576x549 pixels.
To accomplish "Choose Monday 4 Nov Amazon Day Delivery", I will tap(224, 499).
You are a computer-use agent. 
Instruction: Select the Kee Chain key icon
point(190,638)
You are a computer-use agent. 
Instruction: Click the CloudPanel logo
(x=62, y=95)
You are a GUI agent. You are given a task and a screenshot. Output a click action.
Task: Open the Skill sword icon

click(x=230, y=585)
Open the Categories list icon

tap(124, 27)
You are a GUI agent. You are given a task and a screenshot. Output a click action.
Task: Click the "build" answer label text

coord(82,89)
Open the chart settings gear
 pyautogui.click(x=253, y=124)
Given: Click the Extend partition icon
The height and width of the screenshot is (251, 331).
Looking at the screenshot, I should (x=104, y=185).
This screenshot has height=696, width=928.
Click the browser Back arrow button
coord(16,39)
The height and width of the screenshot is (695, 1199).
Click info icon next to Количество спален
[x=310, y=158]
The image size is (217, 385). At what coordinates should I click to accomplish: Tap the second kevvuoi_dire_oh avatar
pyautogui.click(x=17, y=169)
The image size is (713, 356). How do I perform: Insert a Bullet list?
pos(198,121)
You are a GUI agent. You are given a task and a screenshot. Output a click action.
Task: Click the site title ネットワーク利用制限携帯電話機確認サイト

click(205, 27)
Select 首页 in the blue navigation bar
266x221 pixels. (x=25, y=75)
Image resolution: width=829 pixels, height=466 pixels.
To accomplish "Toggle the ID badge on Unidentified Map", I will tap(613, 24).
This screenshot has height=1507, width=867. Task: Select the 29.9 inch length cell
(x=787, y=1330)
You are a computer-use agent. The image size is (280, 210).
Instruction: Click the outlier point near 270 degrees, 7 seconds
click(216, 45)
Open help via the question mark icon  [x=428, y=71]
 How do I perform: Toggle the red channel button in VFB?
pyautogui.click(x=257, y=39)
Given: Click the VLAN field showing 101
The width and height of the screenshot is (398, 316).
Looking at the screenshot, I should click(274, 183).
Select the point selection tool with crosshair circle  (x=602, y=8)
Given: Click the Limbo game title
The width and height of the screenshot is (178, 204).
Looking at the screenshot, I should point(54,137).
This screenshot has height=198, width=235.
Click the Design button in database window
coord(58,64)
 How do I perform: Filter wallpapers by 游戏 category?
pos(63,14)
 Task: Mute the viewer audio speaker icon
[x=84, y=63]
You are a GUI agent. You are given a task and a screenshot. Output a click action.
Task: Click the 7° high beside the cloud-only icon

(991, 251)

——

- [WORK TO BE COMPLETED]
Retype the entries above exactly, but only from the line containing "This screenshot has height=696, width=928." through the line containing "Image resolution: width=829", both included.

- [TASK RESPONSE]
This screenshot has height=696, width=928.
Click the browser Back arrow button
coord(16,39)
The height and width of the screenshot is (695, 1199).
Click info icon next to Количество спален
[x=310, y=158]
The image size is (217, 385). At what coordinates should I click to accomplish: Tap the second kevvuoi_dire_oh avatar
pyautogui.click(x=17, y=169)
The image size is (713, 356). How do I perform: Insert a Bullet list?
pos(198,121)
You are a GUI agent. You are given a task and a screenshot. Output a click action.
Task: Click the site title ネットワーク利用制限携帯電話機確認サイト

click(205, 27)
Select 首页 in the blue navigation bar
266x221 pixels. (x=25, y=75)
Image resolution: width=829 pixels, height=466 pixels.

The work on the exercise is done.